Ghosts of Dalhousie Castle
Dating way back to the 13th century, this castle has seen many people passing through its doors. Regarded as one of Edinburgh’s most haunted places, it’s alleged to be haunted by a number of ghosts, most notably that of Sir Alexander Ramsay. He was starved to death in 1342 in Hermitage Castle by William Douglas and has been seen roaming the halls and grounds of the hotel since then. Another of the ghosts is that of Lady Catherine, known as the ‘Grey Lady’, often seen around the turrets and in the dungeon of the castle.
Originally built in the 13th century, only the vaults and thick walls at the foundation level remain of the original castle. Much of the present structure was built in 1450, although many extensions and alterations have occurred over the following centuries. Entry into the castle used to only be via a drawbridge over a moat, but when the castle was turned into a hotel, the moat was re-excavated.
A number of other notable features include a mural staircase leading from the banqueting hall to the vaults, and a spiral staircase leading from what used to be the first floor of the keep down to the dungeon. Prisoners used to be lowered into the dungeon by rope and there was then no escape through the 11” thick walls.
Dalhousie hotel offers 29 luxury bedrooms, all decorated in traditional Scottish fabrics such as tweed, tartan and twill. All of the rooms contain period furniture, soft carpets and antique rugs to really enhance the sense of grandeur and history that you get from the hotel. 20 of the rooms are themed – 2 themed suites, 9 themed four-posters, 7 themed twins/doubles and 2 executive themed doubles. There are also 9 castle-standard bedrooms, but these are also individually designed and decorated.
You have two eating options at the hotel, one of which is a hugely atmospheric restaurant located in the dungeons, complete with stonework, metal armour and weaponry and shadows across the walls.
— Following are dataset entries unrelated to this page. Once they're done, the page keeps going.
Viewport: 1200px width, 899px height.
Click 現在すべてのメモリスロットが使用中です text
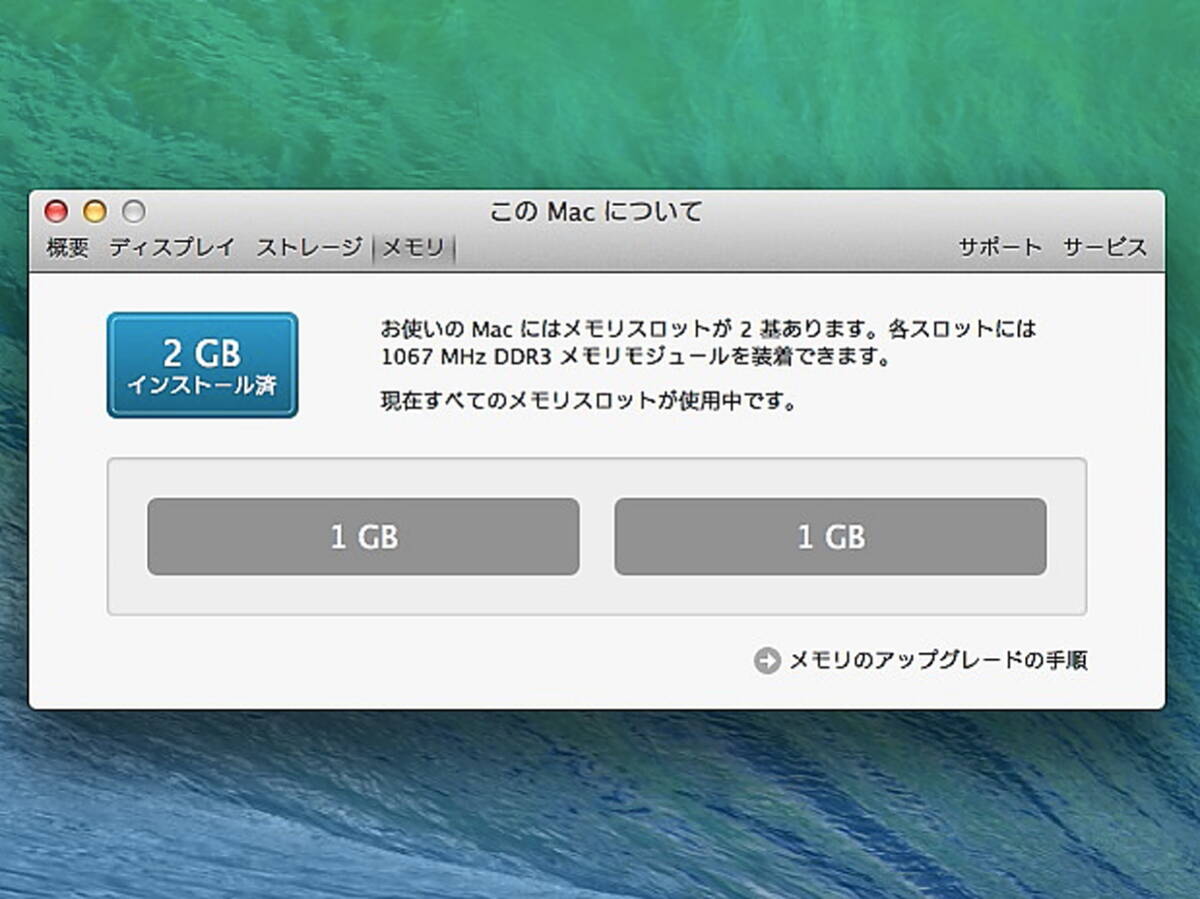(x=588, y=403)
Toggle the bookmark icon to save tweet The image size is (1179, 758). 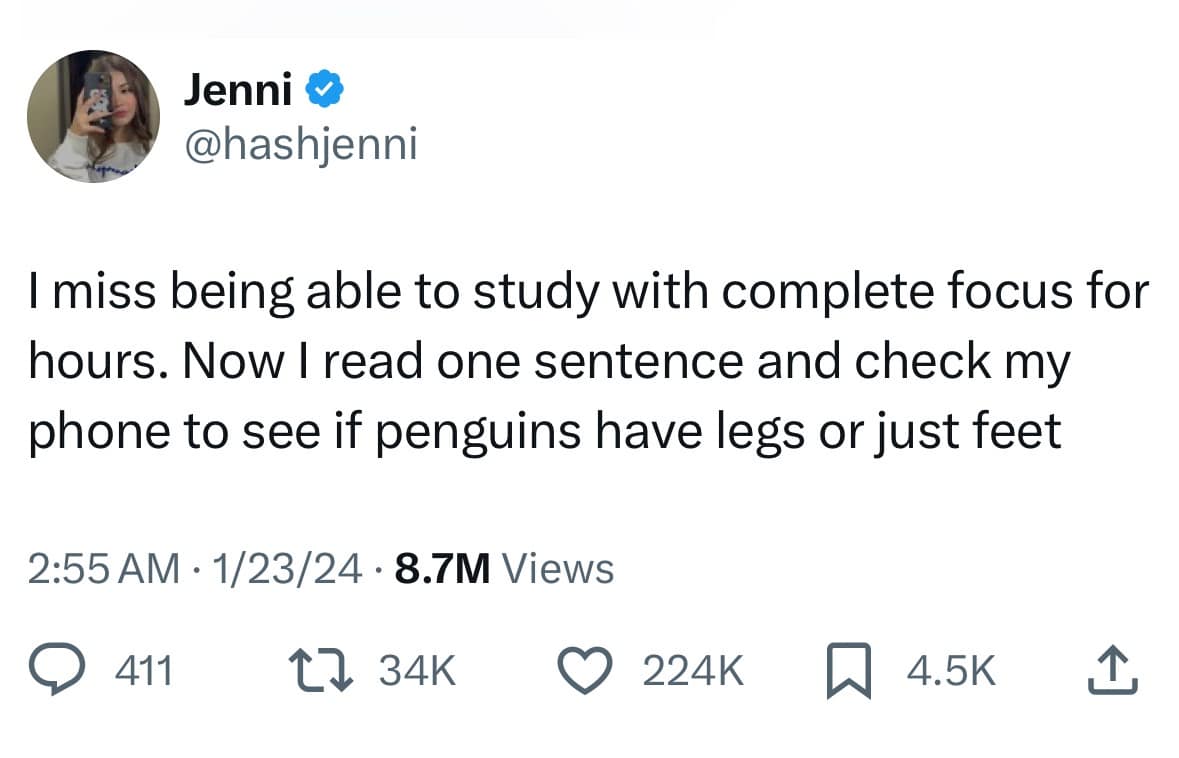[x=849, y=670]
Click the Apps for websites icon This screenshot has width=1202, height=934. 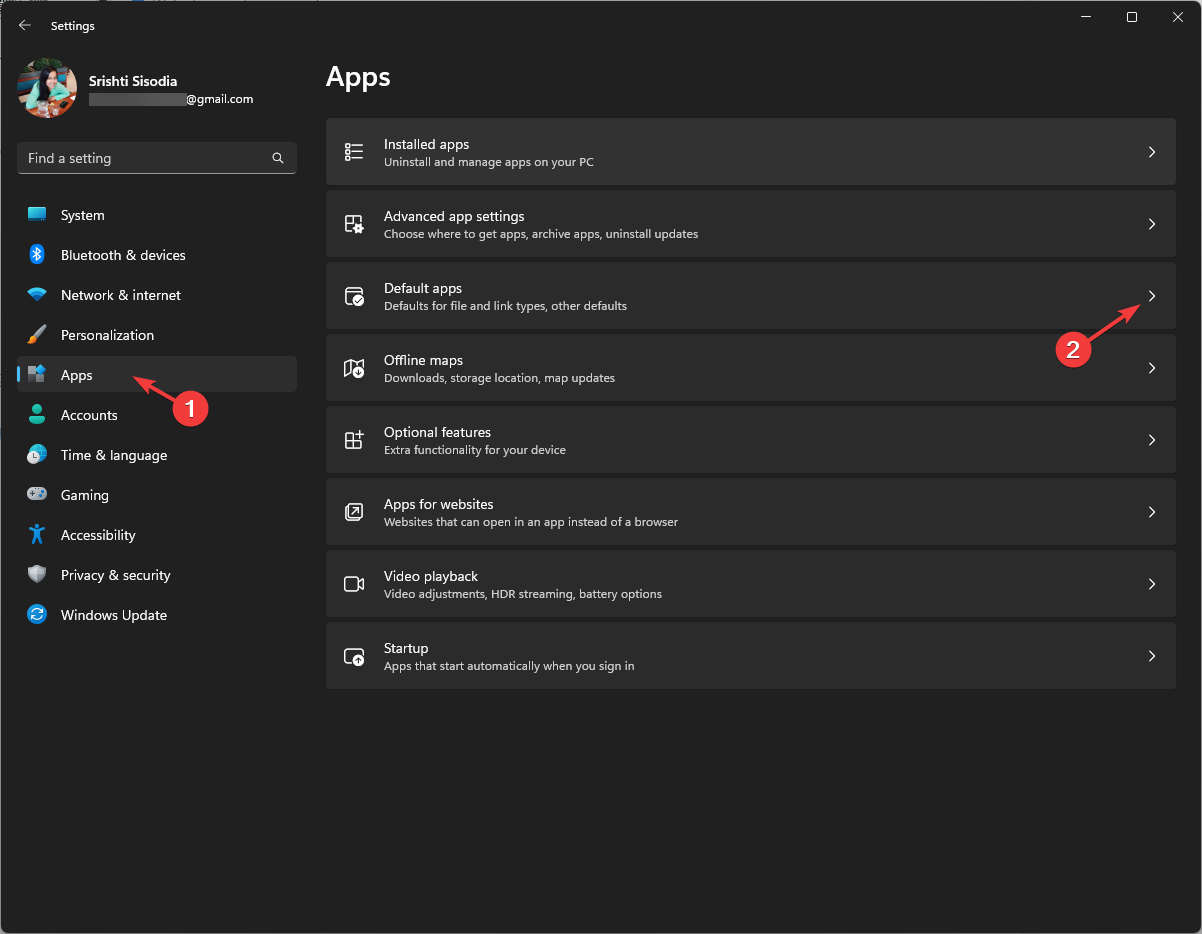tap(353, 511)
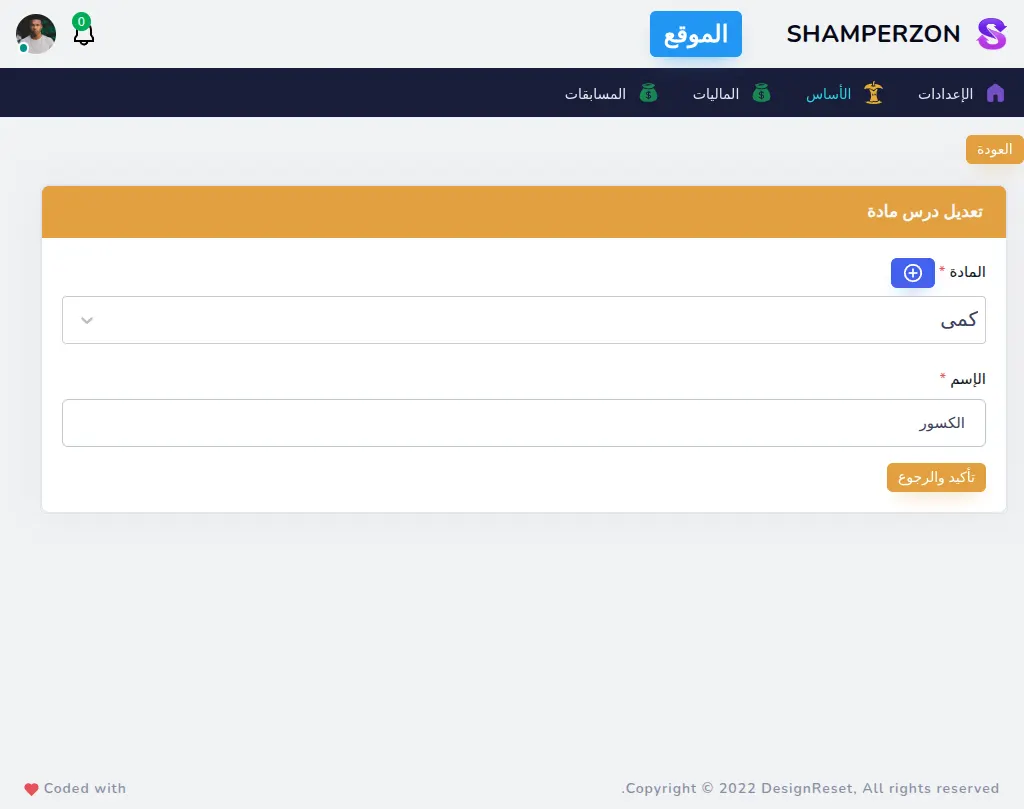
Task: Open the الأساس menu
Action: tap(829, 94)
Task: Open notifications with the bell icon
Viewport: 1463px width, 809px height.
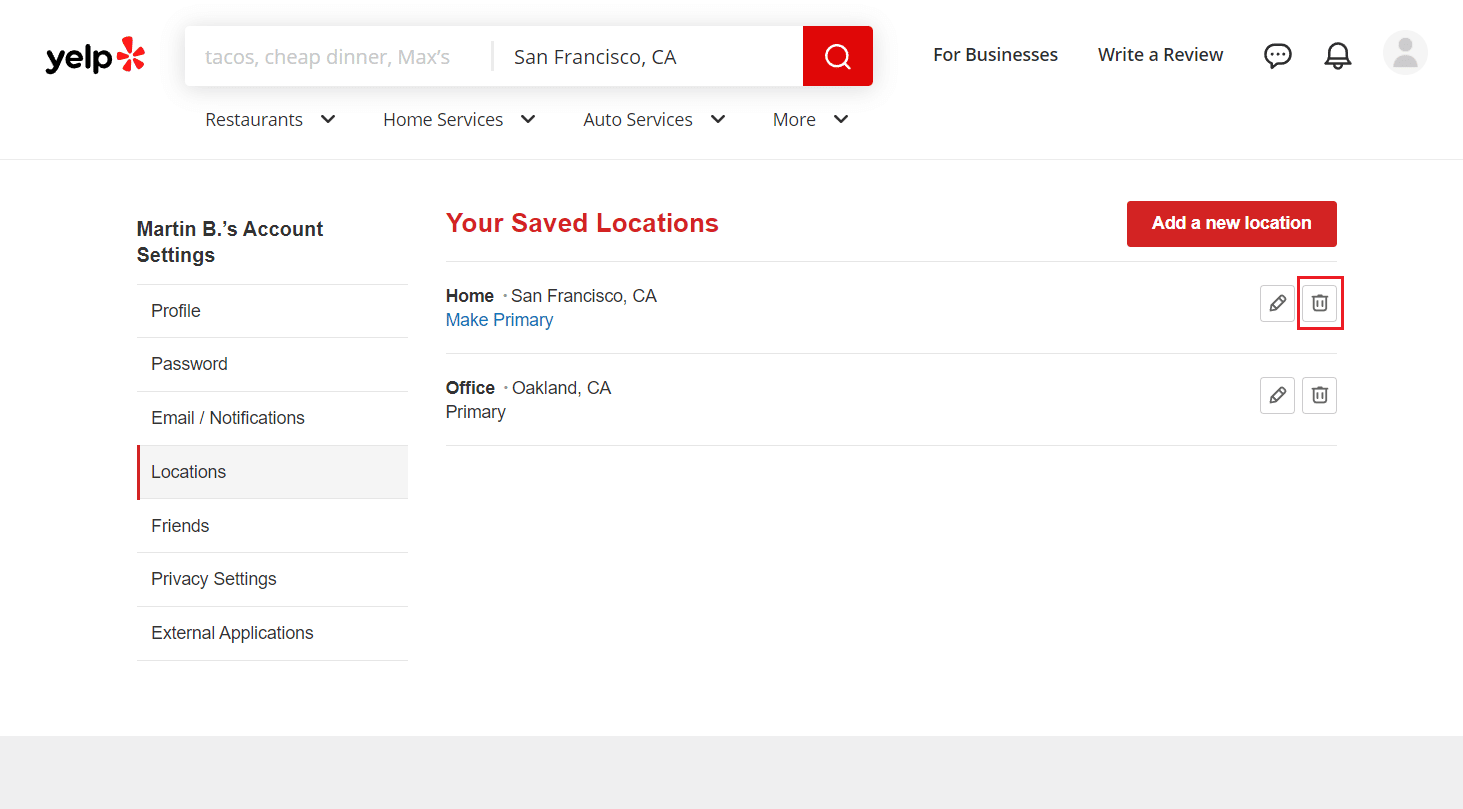Action: point(1338,55)
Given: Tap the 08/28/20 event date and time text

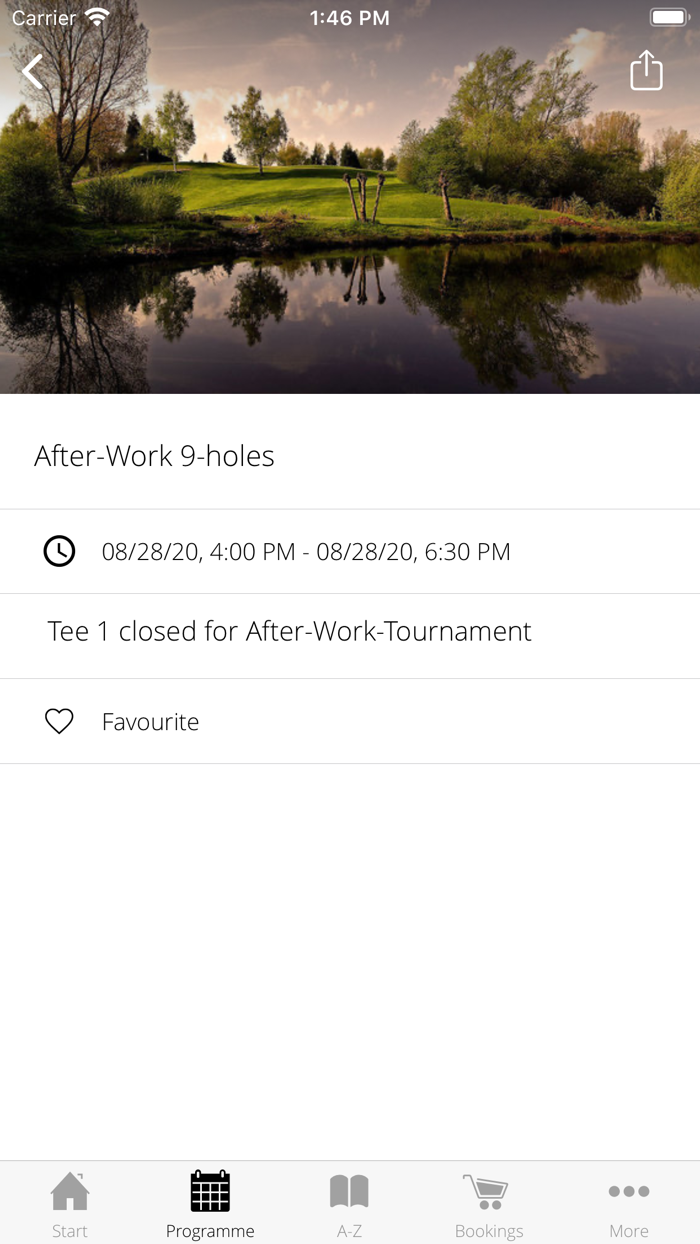Looking at the screenshot, I should click(x=306, y=552).
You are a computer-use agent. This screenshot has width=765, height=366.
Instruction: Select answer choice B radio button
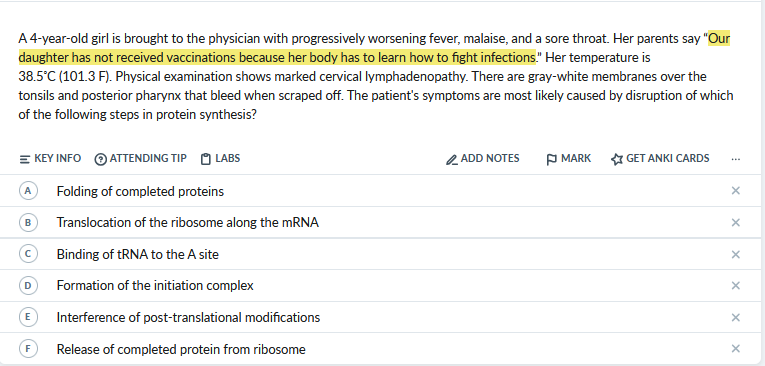tap(28, 223)
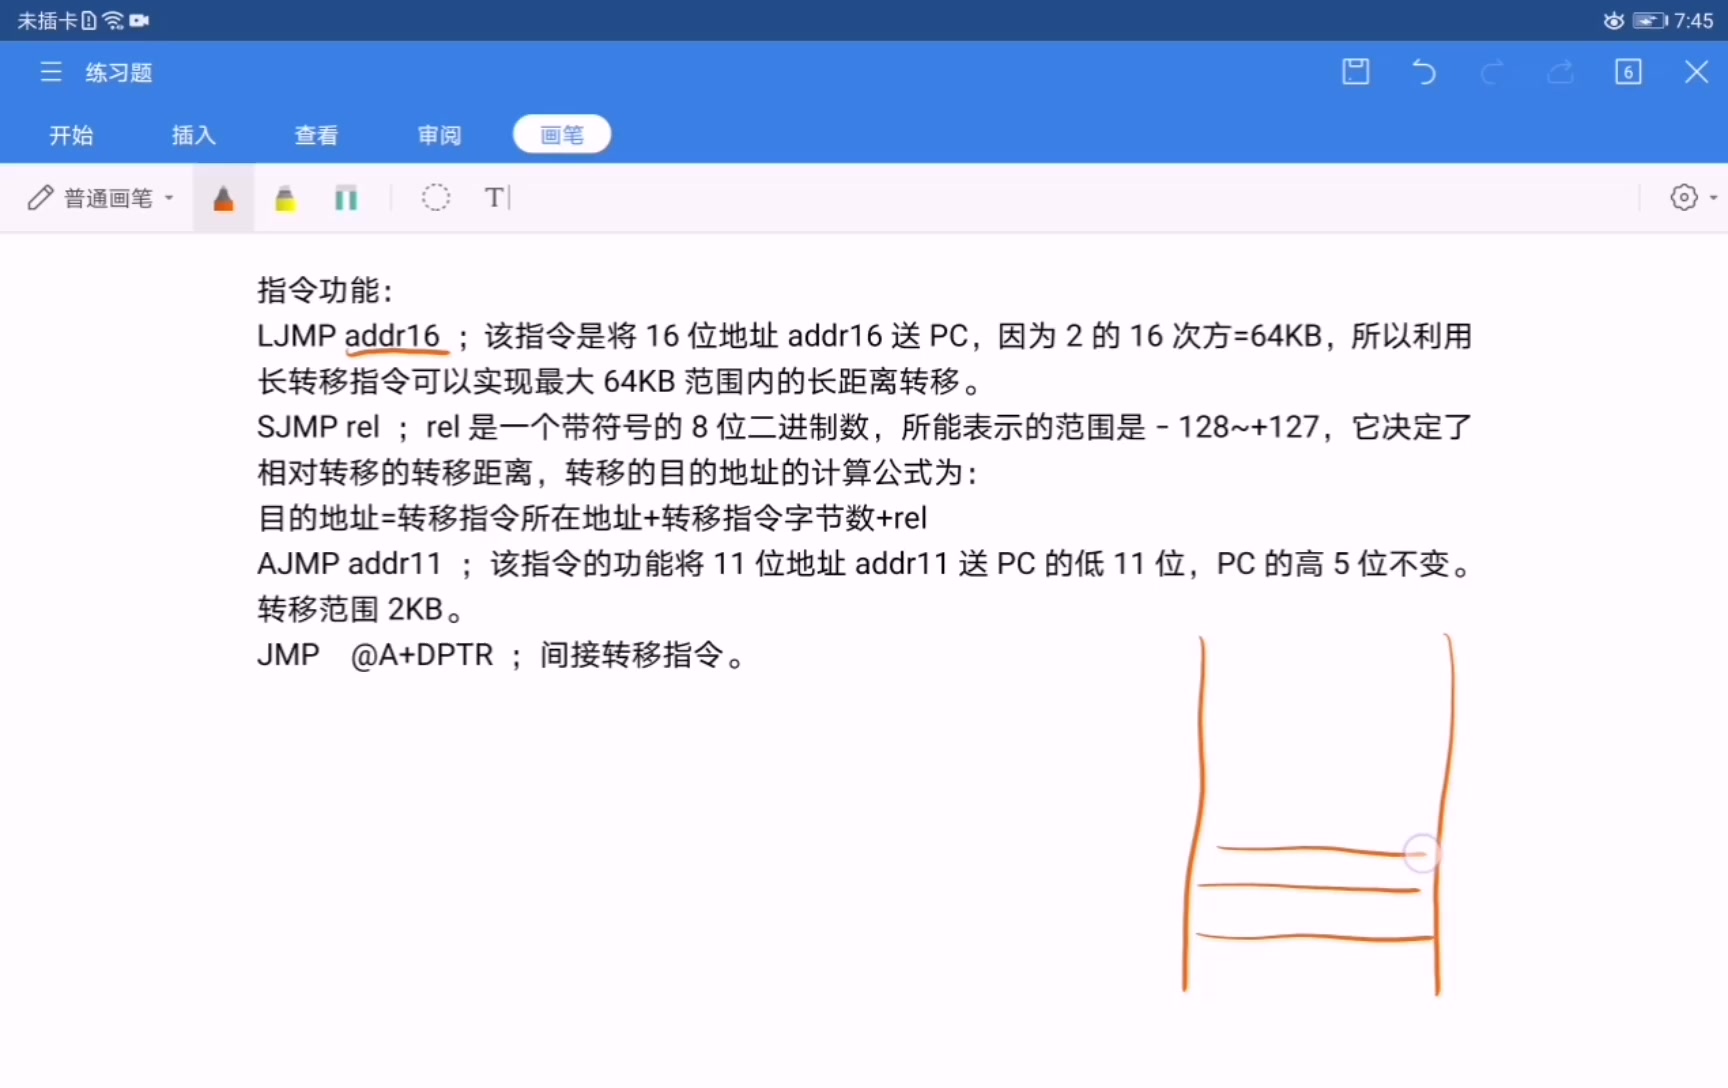Select the 画笔 tab
Image resolution: width=1728 pixels, height=1088 pixels.
tap(561, 133)
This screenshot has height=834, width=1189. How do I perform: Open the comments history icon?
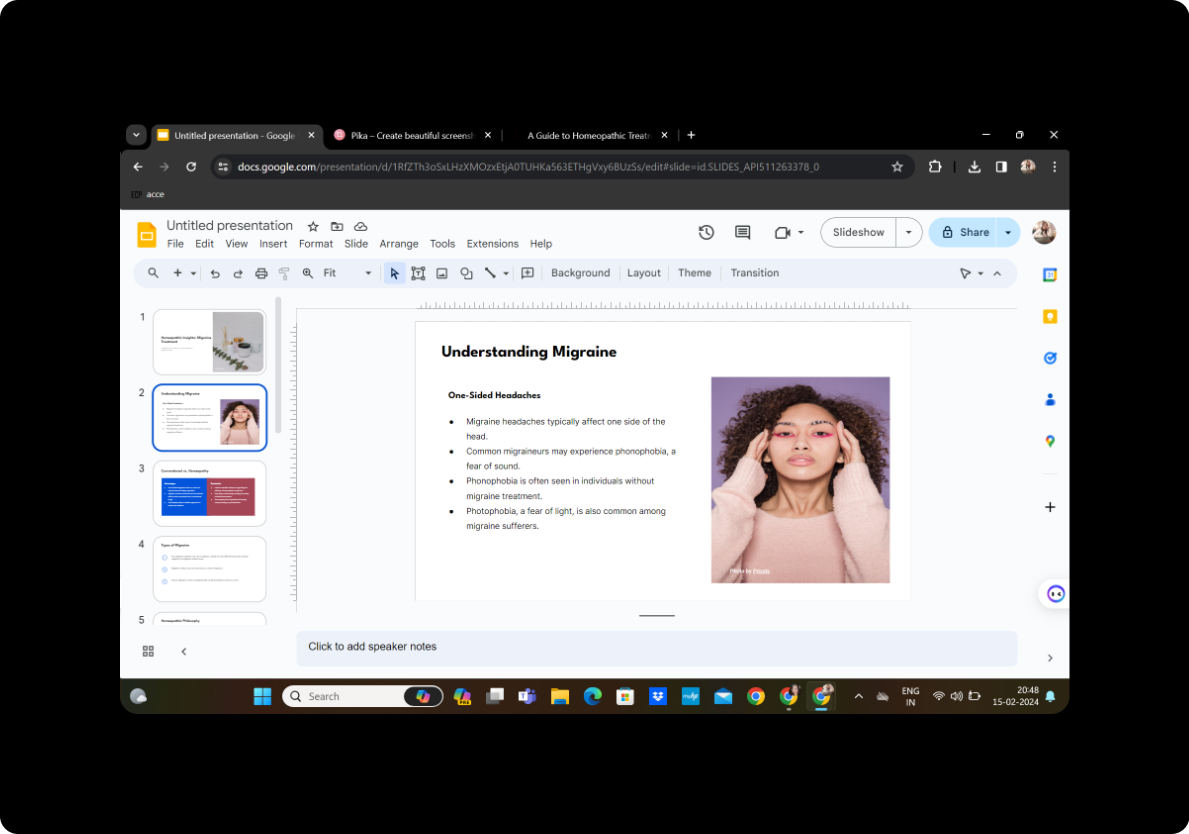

Here you will find fine Scottish cuisine that really makes the most of local produce. You could also eat in the Orangery Restaurant, which offers a more informal eating experience with sweeping views over the River Esk. There’s plenty to do at the hotel, too – try a relaxing treatment in the spa or have a go in the Hydro Pool. You could also try one of their falconry experiences or take your hand to falconry on their five-day falconry training course, or why not have a go at archery?
The hotel has a wedding license as well as an exclusive use option, whereby you can use the whole castle in private. Whatever you choose to do at the castle, you’re sure to have a fantastically relaxing stay here.
- 29 en-suite rooms
- 24 hour reception and room service
- Meeting facilities
- Beauty facilities
- Two restaurants
- Interconnecting rooms available
- Secretary service available
- Satellite television, telephone and tea and coffee making facilities in room
- Iron and board in room
- Private dining option
- Wedding license
Things to Do
If you get bored of having treatments in the spa or enjoying some of the sports activities that the hotel has available, you could take a walk on one of the three trails around the castle, ranging from half an hour to three hours. Explore some of the cultural experiences that Scotland has to offer, such as theatres, museums and art galleries, or indulge your inner shopaholic and go shopping in of the many boutiques Scotland has to offer.
- Standard single room available from £105.00, based on one person staying in the room, breakfast included, and from £95.00, breakfast not included.
- Standard double room available from £120.00, based on two people sharing, breakfast included and from £215.00, dinner included too.
- Superior double room available from £165.00, based on two people sharing, breakfast included and from £260.00, dinner included too.
- Four poster double room available from £210.00, based on two people sharing, breakfast included and from £305.00, dinner included too.